DATASET |
───
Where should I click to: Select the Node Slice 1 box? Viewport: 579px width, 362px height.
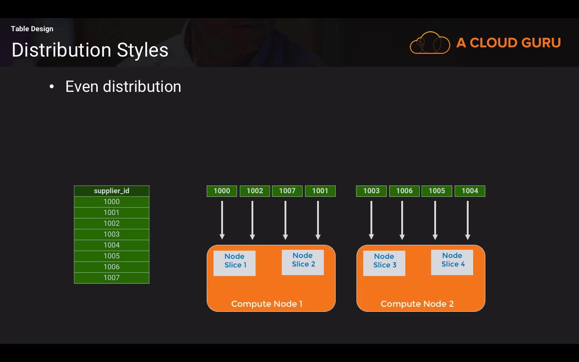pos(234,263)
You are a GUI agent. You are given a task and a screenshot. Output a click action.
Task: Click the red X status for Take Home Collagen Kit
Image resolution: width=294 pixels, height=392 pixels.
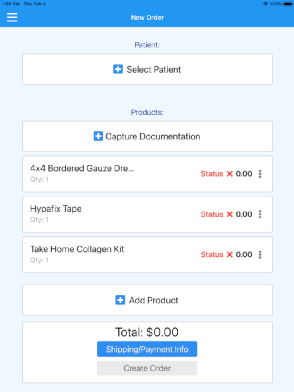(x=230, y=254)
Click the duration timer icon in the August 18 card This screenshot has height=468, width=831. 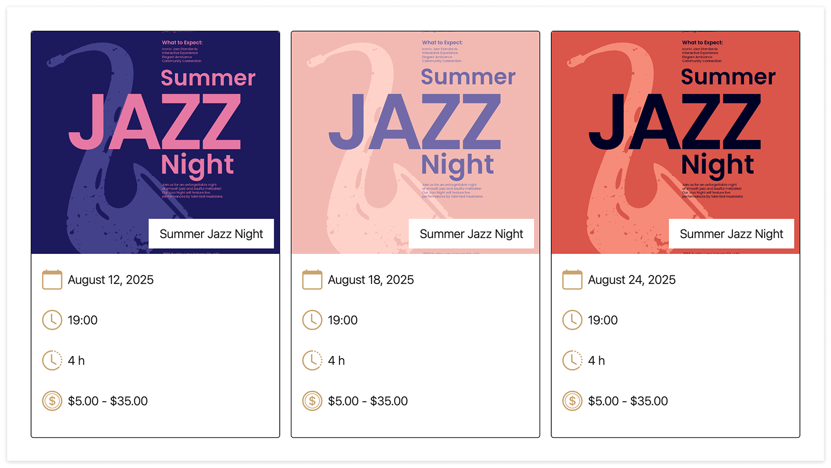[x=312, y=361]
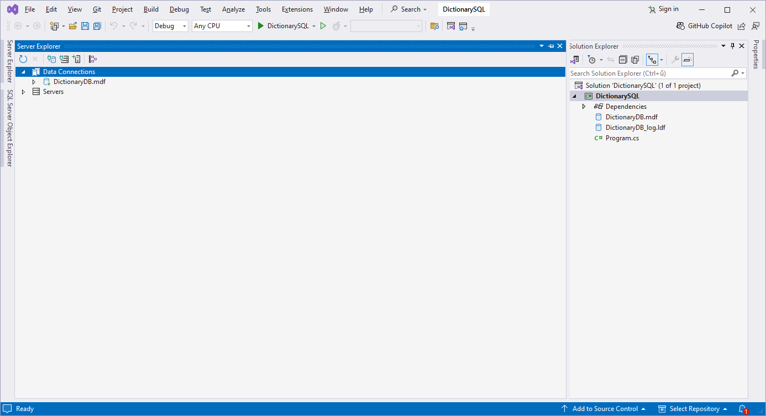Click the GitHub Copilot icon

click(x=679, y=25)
───
EXERCISE | Reproduce, without alteration and without pictures, only those lines that lie between the first line of the entries above and the line containing "Task: Click the", both of them included.

REPLY |
Where should I click to: Select the Node Slice 1 box? Viewport: 579px width, 362px height.
pos(234,263)
You are a GUI agent. You are given a task and a screenshot. Output a click action.
Task: Click the red X status for Take Home Collagen Kit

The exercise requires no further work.